Required work: Below are records; reproduce exactly the lines from the one containing "Punk, Metal Legend" through the end, both included, and only those.

-------- Exercise material

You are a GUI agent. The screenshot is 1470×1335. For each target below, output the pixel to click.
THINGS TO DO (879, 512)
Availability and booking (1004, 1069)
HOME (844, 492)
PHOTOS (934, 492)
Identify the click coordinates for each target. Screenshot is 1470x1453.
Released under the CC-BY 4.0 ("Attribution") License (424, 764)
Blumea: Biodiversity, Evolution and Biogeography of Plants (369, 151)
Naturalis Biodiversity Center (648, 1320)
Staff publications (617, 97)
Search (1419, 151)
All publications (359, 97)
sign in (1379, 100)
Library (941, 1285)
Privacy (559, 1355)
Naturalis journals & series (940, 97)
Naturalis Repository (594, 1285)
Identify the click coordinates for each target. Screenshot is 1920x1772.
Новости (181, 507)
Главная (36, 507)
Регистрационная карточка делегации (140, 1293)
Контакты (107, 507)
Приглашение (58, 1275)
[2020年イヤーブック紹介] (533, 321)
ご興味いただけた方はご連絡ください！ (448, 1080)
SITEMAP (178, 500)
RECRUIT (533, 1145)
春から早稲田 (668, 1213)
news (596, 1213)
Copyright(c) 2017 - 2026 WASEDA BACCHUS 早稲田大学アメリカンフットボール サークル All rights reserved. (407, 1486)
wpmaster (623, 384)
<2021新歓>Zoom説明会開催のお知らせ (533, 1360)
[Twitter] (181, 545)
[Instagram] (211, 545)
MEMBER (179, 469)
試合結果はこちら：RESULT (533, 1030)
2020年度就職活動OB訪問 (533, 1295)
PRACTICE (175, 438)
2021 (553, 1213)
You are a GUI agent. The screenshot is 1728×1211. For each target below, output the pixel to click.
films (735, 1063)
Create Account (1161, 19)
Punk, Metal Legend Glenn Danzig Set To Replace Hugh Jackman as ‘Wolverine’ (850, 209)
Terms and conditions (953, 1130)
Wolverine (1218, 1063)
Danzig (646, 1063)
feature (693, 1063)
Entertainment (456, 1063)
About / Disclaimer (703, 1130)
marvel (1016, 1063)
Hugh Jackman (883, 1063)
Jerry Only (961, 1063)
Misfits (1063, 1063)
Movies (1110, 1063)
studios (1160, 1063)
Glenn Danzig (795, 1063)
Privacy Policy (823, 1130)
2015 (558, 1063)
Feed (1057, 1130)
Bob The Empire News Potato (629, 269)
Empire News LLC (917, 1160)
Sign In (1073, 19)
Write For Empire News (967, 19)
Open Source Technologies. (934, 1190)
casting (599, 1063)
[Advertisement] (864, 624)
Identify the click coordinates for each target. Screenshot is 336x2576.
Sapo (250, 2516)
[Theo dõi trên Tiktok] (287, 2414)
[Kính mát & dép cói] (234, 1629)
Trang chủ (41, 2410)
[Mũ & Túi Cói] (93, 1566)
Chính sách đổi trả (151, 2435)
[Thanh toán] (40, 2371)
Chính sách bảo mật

----------------

Solution for this exercise:
Punk, Metal Legend Glenn Danzig Set To Replace Hugh Jackman as ‘Wolverine’ (850, 209)
Terms and conditions (953, 1130)
Wolverine (1218, 1063)
Danzig (646, 1063)
feature (693, 1063)
Entertainment (456, 1063)
About / Disclaimer (703, 1130)
marvel (1016, 1063)
Hugh Jackman (883, 1063)
Jerry Only (961, 1063)
Misfits (1063, 1063)
Movies (1110, 1063)
studios (1160, 1063)
Glenn Danzig (795, 1063)
Privacy Policy (823, 1130)
2015 (558, 1063)
Feed (1057, 1130)
Bob The Empire News Potato (629, 269)
Empire News LLC (917, 1160)
Sign In (1073, 19)
Write For Empire News (967, 19)
Open Source Technologies. (934, 1190)
casting (599, 1063)
[Advertisement] (864, 624)
Identify the click coordinates for each target. Screenshot is 336x2576.
Sapo (250, 2516)
[Theo dõi trên Tiktok] (287, 2414)
[Kính mát & dép cói] (234, 1629)
Trang chủ (41, 2410)
[Mũ & Túi Cói] (93, 1566)
Chính sách đổi trả (151, 2435)
[Thanh toán] (40, 2371)
Chính sách bảo mật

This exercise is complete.